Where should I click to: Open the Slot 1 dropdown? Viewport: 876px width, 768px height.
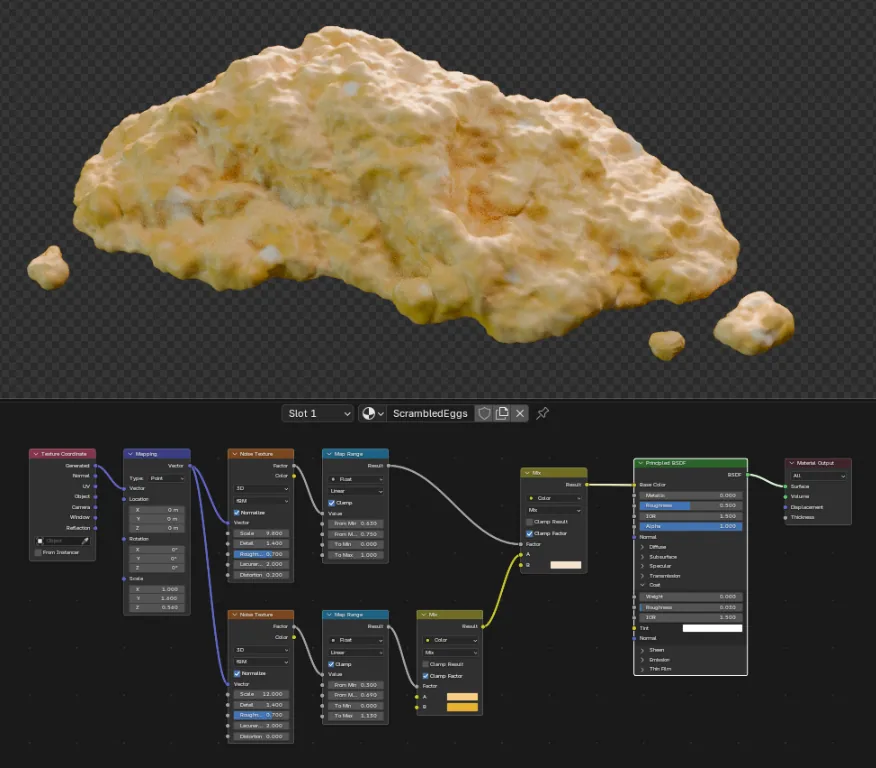pos(318,413)
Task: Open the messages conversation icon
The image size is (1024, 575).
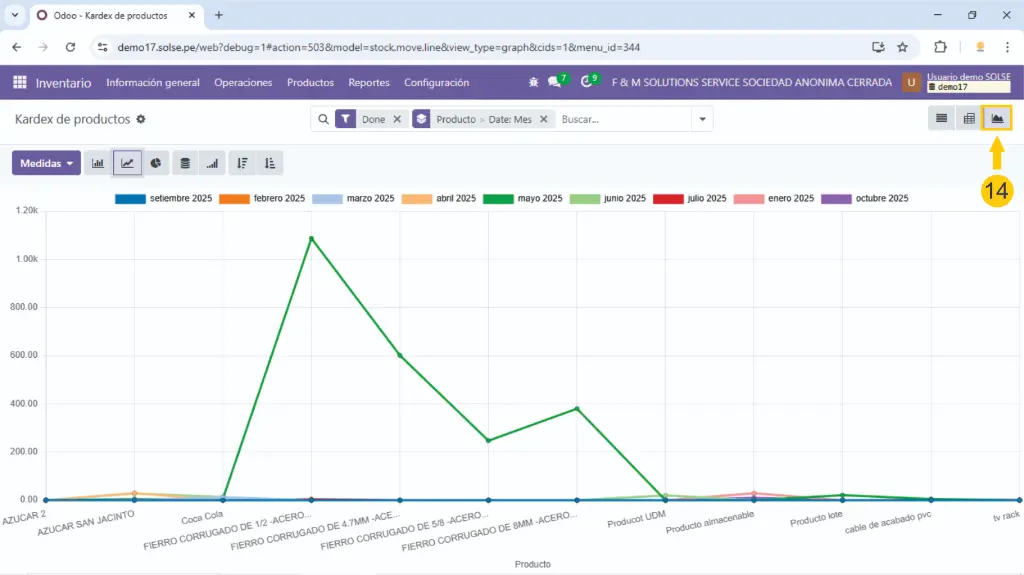Action: click(x=554, y=82)
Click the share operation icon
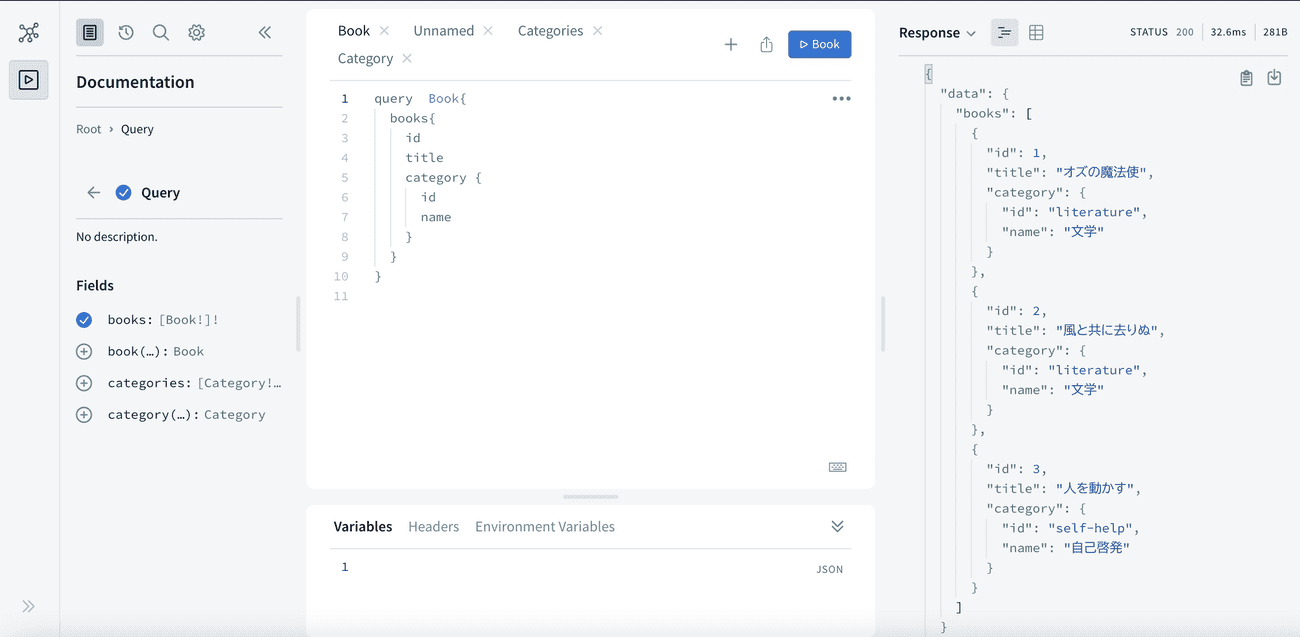 coord(766,45)
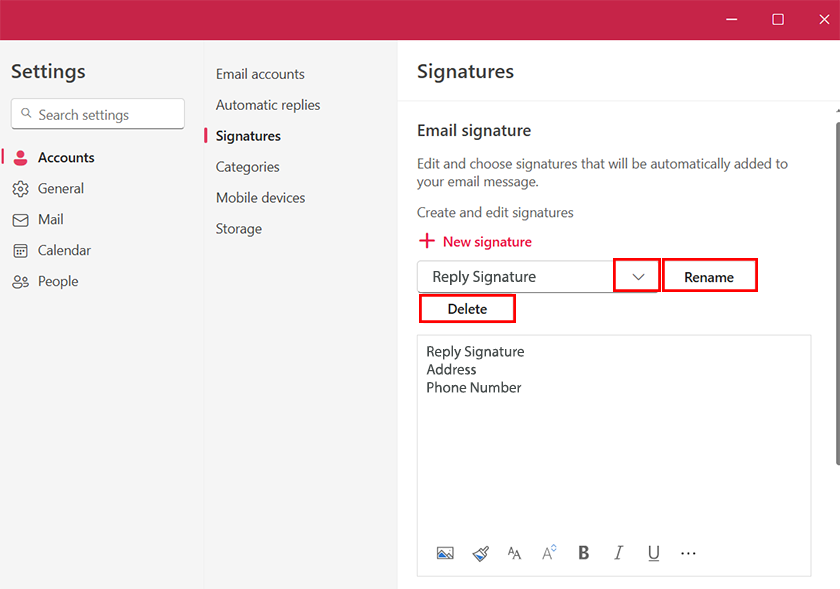This screenshot has height=589, width=840.
Task: Open the Email accounts section
Action: 260,74
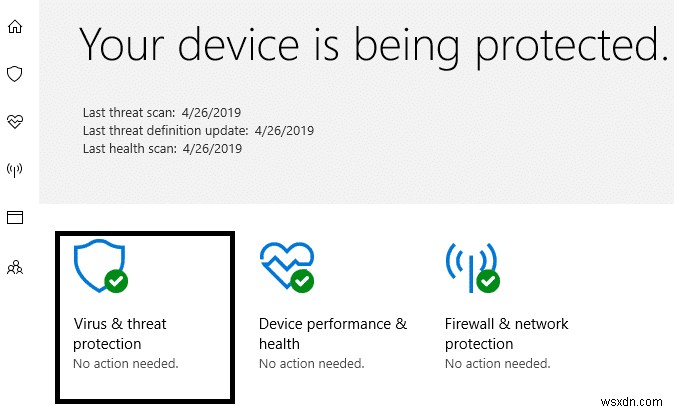Open the Firewall & network protection label
The image size is (674, 412).
coord(506,334)
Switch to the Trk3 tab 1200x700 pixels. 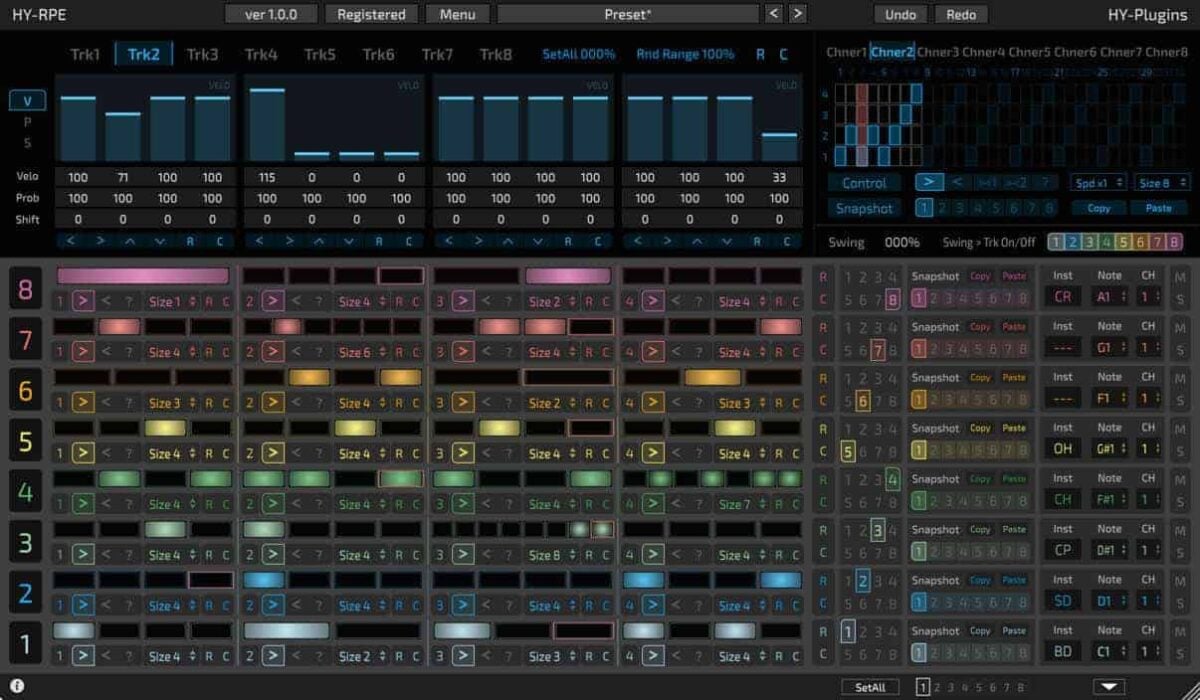point(202,54)
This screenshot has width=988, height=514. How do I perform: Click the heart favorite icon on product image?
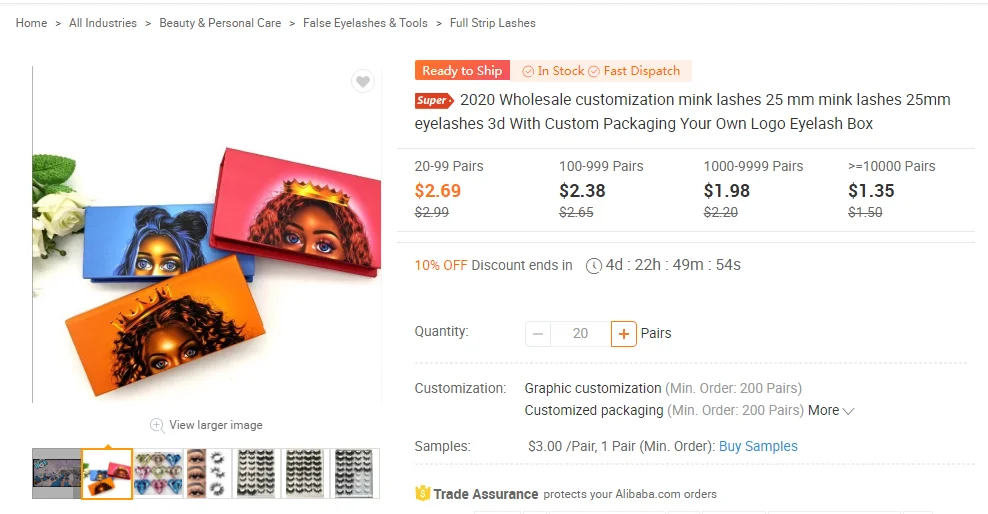[363, 82]
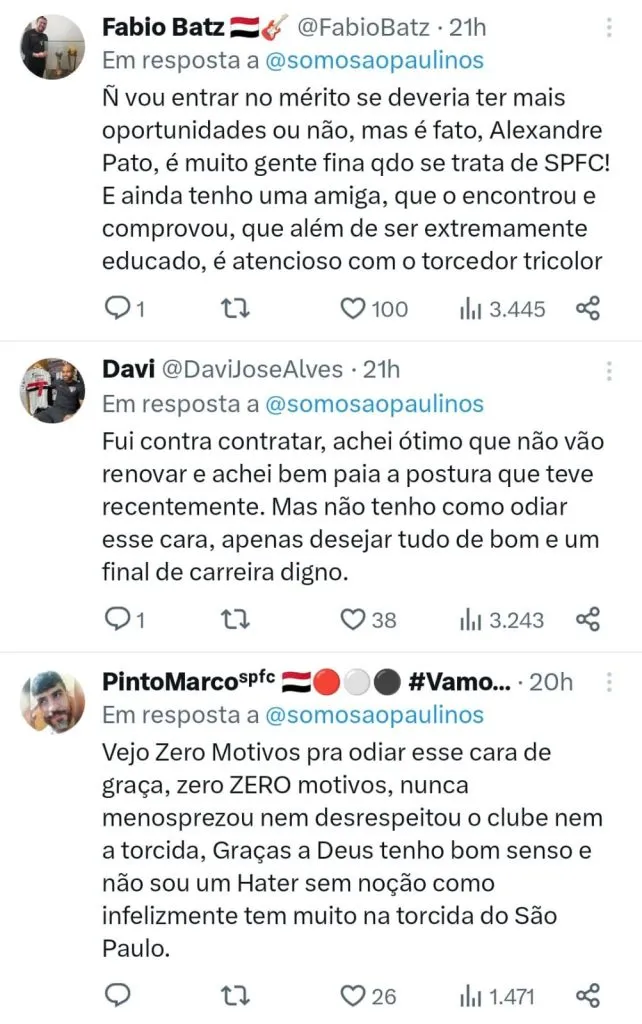The image size is (642, 1024).
Task: Reply to PintoMarco's tweet
Action: coord(118,996)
★ ★ ★ ★ ★ ★ ★
ABOUT THIS EXERCISE
Leave every picture out and write out, word for word, the lines from the one that contains "This screenshot has width=988, height=514." through the last line of the records.

WORKED SOLUTION
This screenshot has width=988, height=514. How do I perform: Click the heart favorite icon on product image?
[363, 82]
The image size is (642, 1024).
Task: Reply to PintoMarco's tweet
Action: coord(118,996)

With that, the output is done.